Aku diam, air mataku mengalir tanpa sadar. Bocah sekecil Gagah sudah menyaksikan tindak kekerasan yang dilakukan oleh orang tuanya sendiri. Trauma psikologis yang dialaminya tentu sangat memprihatinkan.

Lantas apakah para guru tidak peduli dengan ini? Kenapa mereka hanya menghakimi Gagah? Padahal mereka belum tahu penyebab permasalahan bocah itu. Harusnya para guru lebih aware pada murid berprestasi namun problematik.
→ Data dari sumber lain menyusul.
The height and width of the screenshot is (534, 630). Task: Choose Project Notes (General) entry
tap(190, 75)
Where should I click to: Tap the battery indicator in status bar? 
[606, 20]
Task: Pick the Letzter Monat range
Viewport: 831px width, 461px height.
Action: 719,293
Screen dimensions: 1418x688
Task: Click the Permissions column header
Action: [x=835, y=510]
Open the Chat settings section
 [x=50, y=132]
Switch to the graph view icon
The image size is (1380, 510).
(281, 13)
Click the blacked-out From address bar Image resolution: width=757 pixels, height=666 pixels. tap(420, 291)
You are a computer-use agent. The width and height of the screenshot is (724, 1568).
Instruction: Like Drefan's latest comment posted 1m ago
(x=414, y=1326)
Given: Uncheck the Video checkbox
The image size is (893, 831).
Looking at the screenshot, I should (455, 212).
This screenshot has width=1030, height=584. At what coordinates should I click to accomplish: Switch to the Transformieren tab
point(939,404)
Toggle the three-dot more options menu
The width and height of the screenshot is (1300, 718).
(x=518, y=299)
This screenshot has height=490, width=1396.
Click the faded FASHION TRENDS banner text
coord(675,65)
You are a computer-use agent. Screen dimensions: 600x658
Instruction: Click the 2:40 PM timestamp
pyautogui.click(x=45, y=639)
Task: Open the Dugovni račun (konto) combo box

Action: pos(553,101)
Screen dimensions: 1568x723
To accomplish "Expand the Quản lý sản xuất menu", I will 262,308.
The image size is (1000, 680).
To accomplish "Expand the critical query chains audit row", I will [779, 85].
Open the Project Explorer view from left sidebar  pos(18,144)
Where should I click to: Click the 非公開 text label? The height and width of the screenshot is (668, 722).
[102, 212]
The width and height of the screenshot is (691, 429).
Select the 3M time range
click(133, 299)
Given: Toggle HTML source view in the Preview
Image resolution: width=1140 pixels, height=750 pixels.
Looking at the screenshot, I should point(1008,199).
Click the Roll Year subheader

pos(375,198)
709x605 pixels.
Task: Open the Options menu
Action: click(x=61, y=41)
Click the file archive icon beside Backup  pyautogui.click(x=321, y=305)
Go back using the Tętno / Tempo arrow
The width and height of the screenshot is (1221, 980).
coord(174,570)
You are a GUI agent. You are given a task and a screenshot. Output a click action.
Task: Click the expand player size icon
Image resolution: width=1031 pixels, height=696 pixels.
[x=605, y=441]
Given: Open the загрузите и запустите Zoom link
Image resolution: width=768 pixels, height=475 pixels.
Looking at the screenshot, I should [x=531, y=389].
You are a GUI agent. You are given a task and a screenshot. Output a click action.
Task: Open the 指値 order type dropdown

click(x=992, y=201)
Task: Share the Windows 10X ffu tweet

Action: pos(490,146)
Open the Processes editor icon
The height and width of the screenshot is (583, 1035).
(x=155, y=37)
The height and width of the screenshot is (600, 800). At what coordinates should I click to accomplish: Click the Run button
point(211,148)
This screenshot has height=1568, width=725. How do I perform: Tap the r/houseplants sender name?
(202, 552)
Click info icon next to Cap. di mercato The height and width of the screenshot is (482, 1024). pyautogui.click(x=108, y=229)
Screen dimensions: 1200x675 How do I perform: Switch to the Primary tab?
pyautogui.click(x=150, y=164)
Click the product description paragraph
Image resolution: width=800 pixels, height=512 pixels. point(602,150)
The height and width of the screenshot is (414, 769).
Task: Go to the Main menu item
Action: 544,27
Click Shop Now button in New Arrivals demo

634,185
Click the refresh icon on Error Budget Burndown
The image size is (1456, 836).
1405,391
Bukan hanya menuntut prestasi tanpa memerdulikan kesusahan yang mereka rasakan.

Ya bagaimana pun itu, Melly hanya berharap yang terbaik untuk Gagah. Semoga laki-laki kecil itu tidak menanggung banyak luka batin lagi. Melly akan selalu berdoa untuk Gagah. Karena untuk saat ini, dia belum memiliki kapabilitas untuk menolong Gagah secara langsung.